Here's something I never knew: odors can regulate lifespan. Well, in fruit flies, anyway - a group at Baylor published results in 2007 showing that exposure to food-derived odors (yeast smells, in the case of Drosophila) partially cancels out the longevity-inducing effects of caloric restriction. Normally fed flies showed no effect.

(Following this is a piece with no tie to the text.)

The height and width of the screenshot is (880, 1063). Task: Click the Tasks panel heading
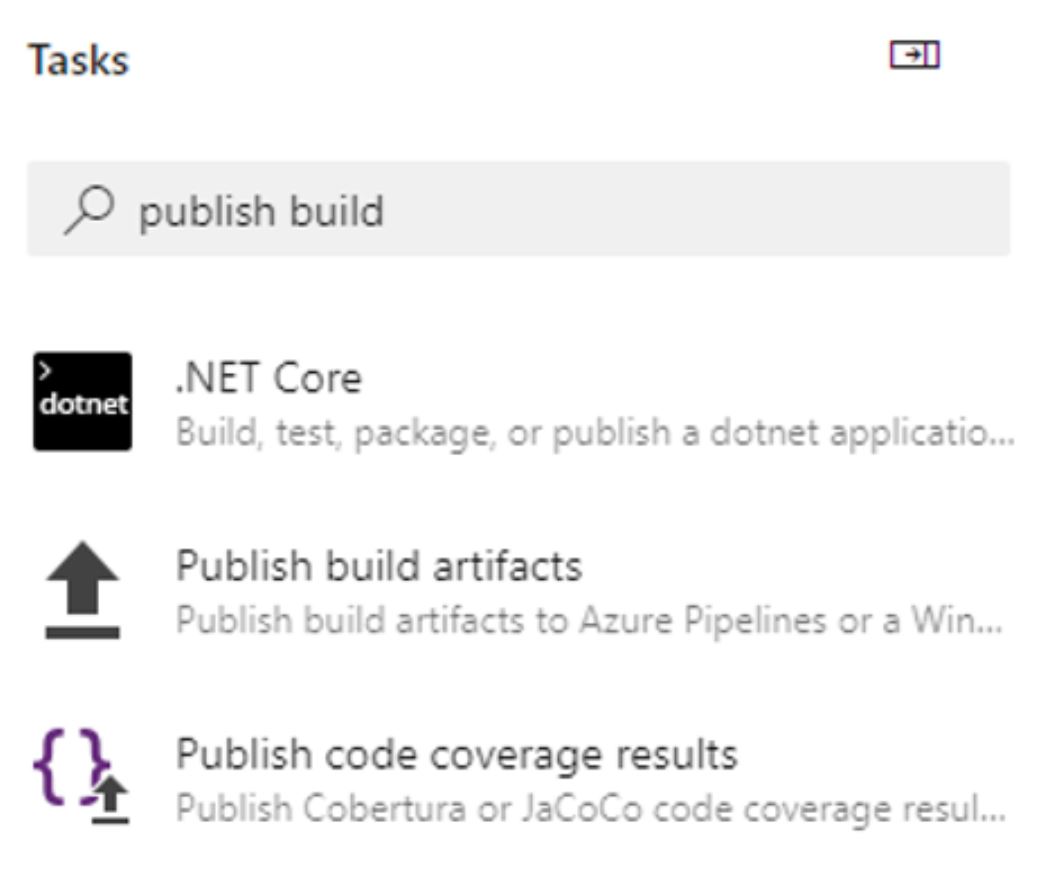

That 2007 paper identified a specific sensory receptor (Or83b) as modulating the effect of odor on lifespan. Now comes a report that another receptor has been tracked down in this case, the G-protein coupled Gr63a. Flies missing this particular olfactory GPCR no longer show the lifespan sensitivity to yeast odors. This narrows things down. Or83b mutations seem to broadly affect sensory response in flies, but this is a much more specific receptor, just one of a great many similar ones:

"Unlike previous reports involving more general olfactory manipulations, extended longevity via loss of Gr63a occurs through a mechanism that is likely independent of dietary restriction. We do, however, find that Gr63a is required for odorants from live yeast to affect longevity, suggesting that with respect to lifespan, CO2 is an active component of this complex odor. Because Gr63a is expressed in a highly specific population of CO2-sensing neurons (the ab1C neurons) that innervate a single glomerulus in the antennal lobe (the V glomerulus), these data implicate a specific sensory cue and its associated neurosensory circuit as having the ability to modulate fly lifespan and alter organismal stress response and physiology. Our results set the stage for the dissection of more complex neurosensory and neuroendocrine circuits that modulate aging in Drosophila. . ."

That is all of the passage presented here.